焼畑は、日本でも各地の山村でおこなわれていた。信州では
栄村の秋山郷が有名である。また、いま焼畑を始めた人たちもいる。この本は、実際に焼畑をおこなっている人や、いっしょに取り組む研究者が、それぞれの立場から書いたものだ。
焼畑は、施肥もせず、あまり耕さず、除草回数も少ない(雑草種子を焼くために火をつけているのだから当然だが)こともあって、他の農業に比べても原始的・粗放的な技術だとみられがちである。しかしそうではない。天候を読み、類焼を防ぎながら火を入れ、均等に地面を焼くのは誰でもできるものではない。たとえば、深く耕すと生き残った雑草の埋土種子が、表に出てきてしまう。理由があって深く耕さないのである。地域のバリエーションもゆたかだ。場所によっては、林に焼畑をつくるのではなく、ススキ原でつくる。これは女性の仕事であった(177ページ)。
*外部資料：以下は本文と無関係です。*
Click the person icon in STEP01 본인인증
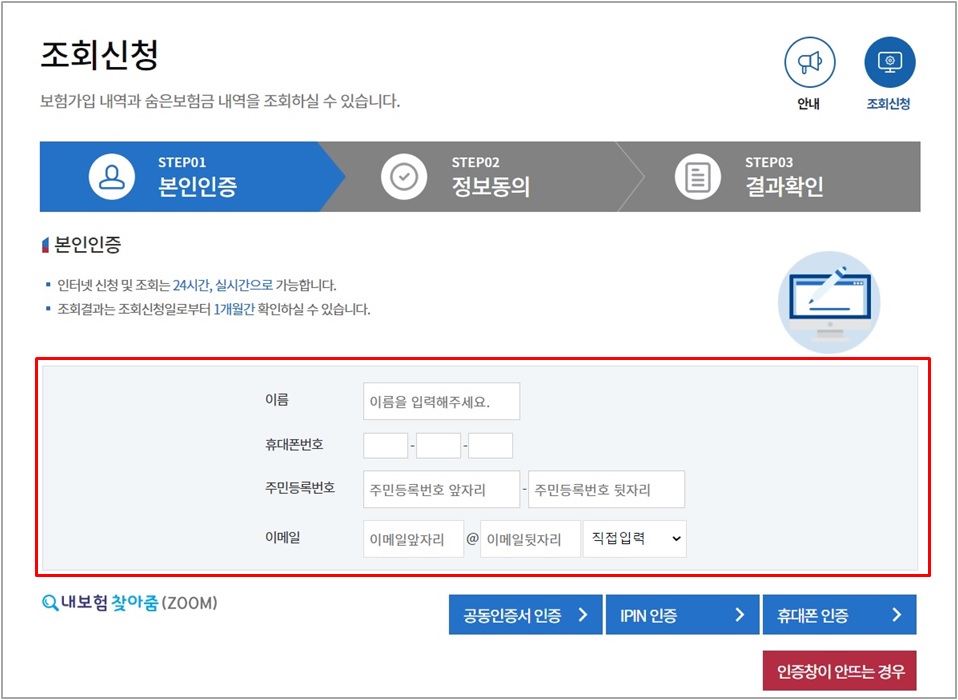 [111, 176]
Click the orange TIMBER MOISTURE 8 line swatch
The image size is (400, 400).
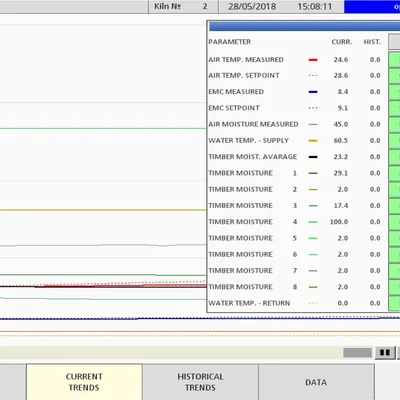click(x=313, y=287)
現代に焼畑をおこなうというのは、昔を懐かしむだけの行為なのだろうか。そうではないと言う。たとえば、立木の収穫(主伐)後に焼畑で収益をあげられれば、再造林の費用が補えるかもしれない。林地に枝条が残らないから地拵えや下刈りも楽になるはずだ(85ページ)。焼畑は移動を繰り返すので、広大な土地が必要である。人口密度が上がる時代には難しいが、いまの山村にはむしろ合っているのではないだろうか? 農作業が労働集約的・機械集約的でないのも、これからの日本に合っているのかもしれない(140ページ)。
私たちは、技術はどこでも通用するものを良いものとし、機械やハイテクノロジーを動員して省力化するのが近代的であると考えがちである。しかし、場所ごとに異なる地域の自然の姿、生活の仕方にあわせた農林業技術こそが、本当の意味で高度な技術なのではないだろうか。
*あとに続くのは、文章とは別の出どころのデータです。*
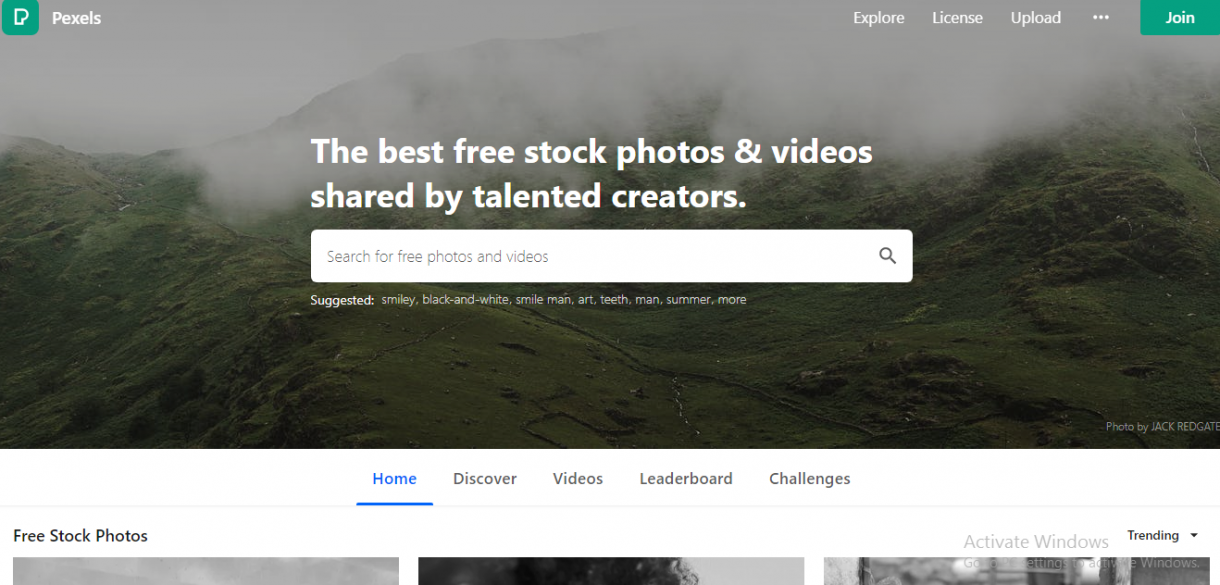The image size is (1220, 585).
Task: Pick the 'smile man' suggestion
Action: pyautogui.click(x=543, y=300)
また、農林業は生産のため、収入を得るための行為だと認識しがちだ。だから多く収入が得られるものに特化すればいいと思う。しかし斜面を燃やすのは自然との勝負でもある。うまくできれば達成感がある。みんなでやるから団結感をうむ。収穫に加えて、そういう楽しみも、生活を支える不可欠の要素なのである。